THE PROBLEM >> Every entry below must be transcribed word for word, and the images must be left out.

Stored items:

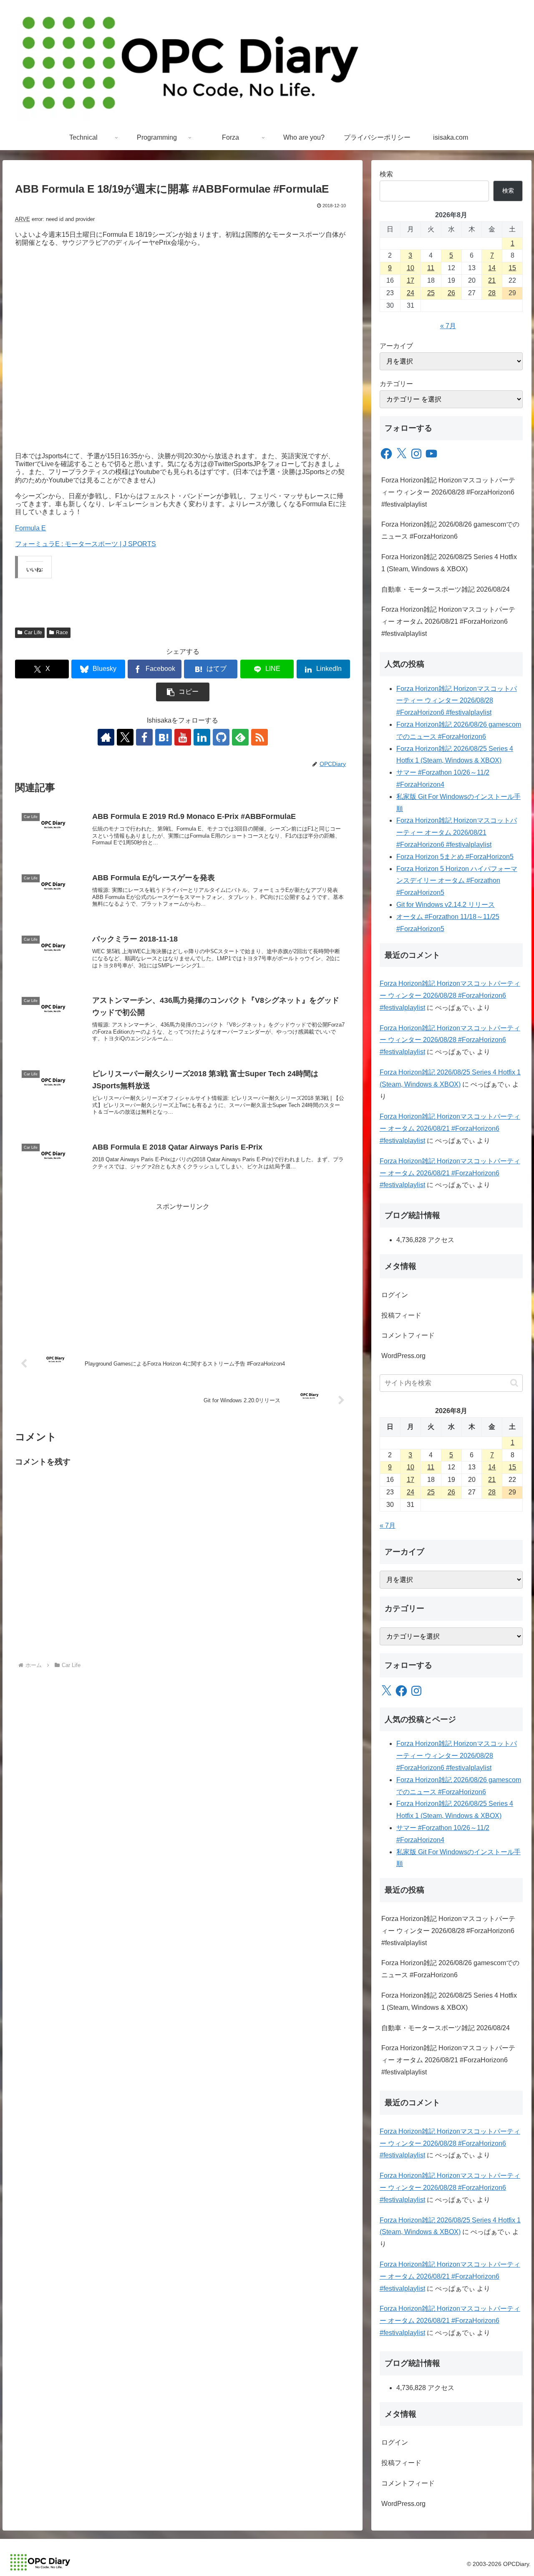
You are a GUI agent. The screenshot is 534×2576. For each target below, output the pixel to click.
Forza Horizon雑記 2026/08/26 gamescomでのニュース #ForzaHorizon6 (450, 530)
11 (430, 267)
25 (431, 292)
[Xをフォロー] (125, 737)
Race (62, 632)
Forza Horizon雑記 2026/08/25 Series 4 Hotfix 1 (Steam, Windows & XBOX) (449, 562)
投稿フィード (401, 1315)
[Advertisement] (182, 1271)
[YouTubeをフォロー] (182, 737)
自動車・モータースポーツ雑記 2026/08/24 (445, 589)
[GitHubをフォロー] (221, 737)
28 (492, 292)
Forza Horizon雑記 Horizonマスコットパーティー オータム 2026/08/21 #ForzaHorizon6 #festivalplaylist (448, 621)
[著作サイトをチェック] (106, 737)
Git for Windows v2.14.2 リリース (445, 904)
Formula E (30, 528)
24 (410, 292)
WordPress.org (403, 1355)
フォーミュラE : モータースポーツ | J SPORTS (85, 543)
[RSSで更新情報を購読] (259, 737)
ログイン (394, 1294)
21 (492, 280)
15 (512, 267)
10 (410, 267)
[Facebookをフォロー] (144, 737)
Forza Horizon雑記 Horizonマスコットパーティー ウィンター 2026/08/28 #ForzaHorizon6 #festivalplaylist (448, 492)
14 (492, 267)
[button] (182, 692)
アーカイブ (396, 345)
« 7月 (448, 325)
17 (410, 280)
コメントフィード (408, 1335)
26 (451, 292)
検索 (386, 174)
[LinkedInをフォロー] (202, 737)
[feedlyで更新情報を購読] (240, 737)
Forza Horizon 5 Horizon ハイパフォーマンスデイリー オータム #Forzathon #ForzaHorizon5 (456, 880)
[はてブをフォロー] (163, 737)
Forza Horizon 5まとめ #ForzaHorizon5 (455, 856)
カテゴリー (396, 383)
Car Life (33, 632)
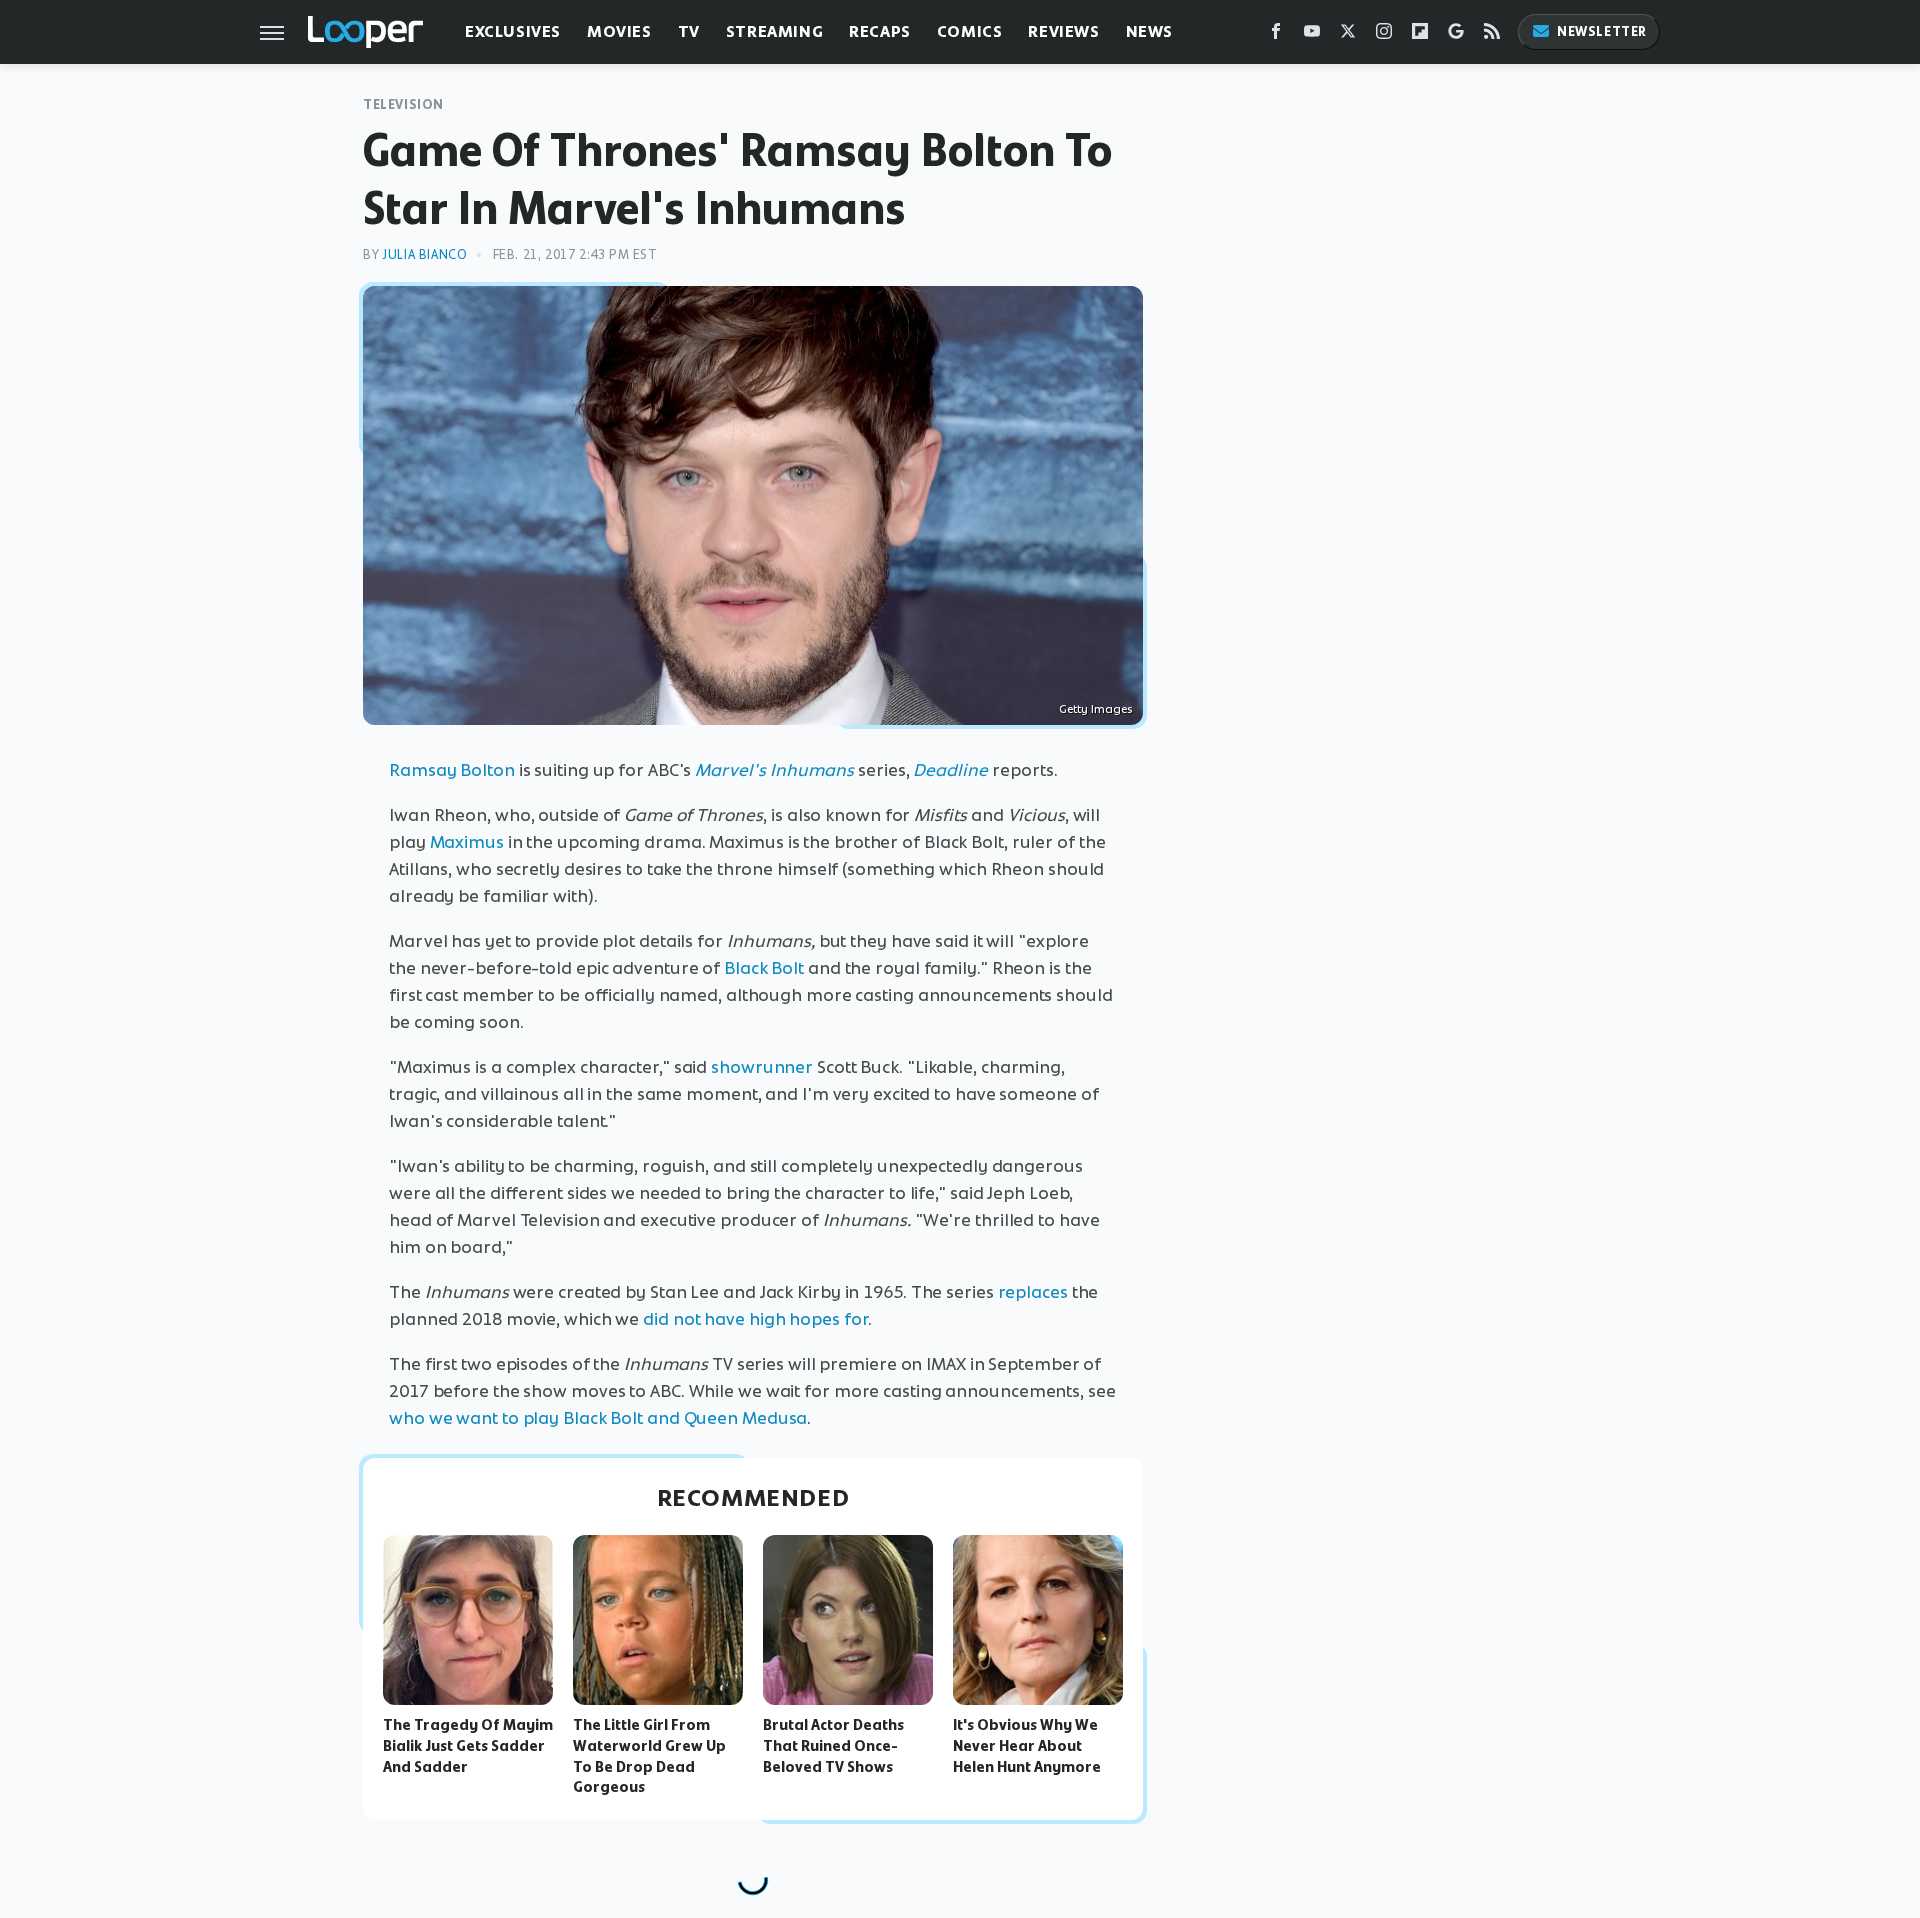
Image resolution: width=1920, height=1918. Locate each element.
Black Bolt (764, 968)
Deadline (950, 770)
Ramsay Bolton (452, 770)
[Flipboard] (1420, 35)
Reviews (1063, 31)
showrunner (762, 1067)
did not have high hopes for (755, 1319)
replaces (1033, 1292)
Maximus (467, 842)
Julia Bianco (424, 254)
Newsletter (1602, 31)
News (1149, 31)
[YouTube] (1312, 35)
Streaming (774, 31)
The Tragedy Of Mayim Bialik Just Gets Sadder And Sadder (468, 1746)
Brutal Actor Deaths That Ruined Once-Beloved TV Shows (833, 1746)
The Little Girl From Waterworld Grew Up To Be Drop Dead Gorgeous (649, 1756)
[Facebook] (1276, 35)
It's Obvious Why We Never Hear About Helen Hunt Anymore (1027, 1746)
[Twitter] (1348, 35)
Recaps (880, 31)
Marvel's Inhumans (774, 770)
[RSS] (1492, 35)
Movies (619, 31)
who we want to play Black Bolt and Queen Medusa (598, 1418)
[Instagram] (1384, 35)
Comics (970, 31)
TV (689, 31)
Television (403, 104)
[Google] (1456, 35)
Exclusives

ANSWER TO THE EXERCISE >>
You are a GUI agent. The screenshot is 534×2576. For each target below, output the pixel to click.
Forza Horizon雑記 2026/08/26 gamescomでのニュース #ForzaHorizon6 (450, 530)
11 (430, 267)
25 (431, 292)
[Xをフォロー] (125, 737)
Race (62, 632)
Forza Horizon雑記 2026/08/25 Series 4 Hotfix 1 (Steam, Windows & XBOX) (449, 562)
投稿フィード (401, 1315)
[Advertisement] (182, 1271)
[YouTubeをフォロー] (182, 737)
自動車・モータースポーツ雑記 2026/08/24 (445, 589)
[GitHubをフォロー] (221, 737)
28 (492, 292)
Forza Horizon雑記 Horizonマスコットパーティー オータム 2026/08/21 #ForzaHorizon6 #festivalplaylist (448, 621)
[著作サイトをチェック] (106, 737)
Git for Windows v2.14.2 リリース (445, 904)
Formula E (30, 528)
24 (410, 292)
WordPress.org (403, 1355)
フォーミュラE : モータースポーツ | J SPORTS (85, 543)
[RSSで更新情報を購読] (259, 737)
ログイン (394, 1294)
21 (492, 280)
15 (512, 267)
10 (410, 267)
[Facebookをフォロー] (144, 737)
Forza Horizon雑記 Horizonマスコットパーティー ウィンター 2026/08/28 #ForzaHorizon6 #festivalplaylist (448, 492)
14 (492, 267)
[button] (182, 692)
アーカイブ (396, 345)
« 7月 (448, 325)
17 (410, 280)
コメントフィード (408, 1335)
26 (451, 292)
検索 (386, 174)
[LinkedInをフォロー] (202, 737)
[feedlyで更新情報を購読] (240, 737)
Forza Horizon 5 Horizon ハイパフォーマンスデイリー オータム #Forzathon #ForzaHorizon5 (456, 880)
[はてブをフォロー] (163, 737)
Forza Horizon 5まとめ #ForzaHorizon5 (455, 856)
カテゴリー (396, 383)
Car Life (33, 632)
Image resolution: width=1920, height=1918. Locate each element.
Black Bolt (764, 968)
Deadline (950, 770)
Ramsay Bolton (452, 770)
[Flipboard] (1420, 35)
Reviews (1063, 31)
showrunner (762, 1067)
did not have high hopes for (755, 1319)
replaces (1033, 1292)
Maximus (467, 842)
Julia Bianco (424, 254)
Newsletter (1602, 31)
News (1149, 31)
[YouTube] (1312, 35)
Streaming (774, 31)
The Tragedy Of Mayim Bialik Just Gets Sadder And Sadder (468, 1746)
Brutal Actor Deaths That Ruined Once-Beloved TV Shows (833, 1746)
The Little Girl From Waterworld Grew Up To Be Drop Dead Gorgeous (649, 1756)
[Facebook] (1276, 35)
It's Obvious Why We Never Hear About Helen Hunt Anymore (1027, 1746)
[Twitter] (1348, 35)
Recaps (880, 31)
Marvel's Inhumans (774, 770)
[RSS] (1492, 35)
Movies (619, 31)
who we want to play Black Bolt and Queen Medusa (598, 1418)
[Instagram] (1384, 35)
Comics (970, 31)
TV (689, 31)
Television (403, 104)
[Google] (1456, 35)
Exclusives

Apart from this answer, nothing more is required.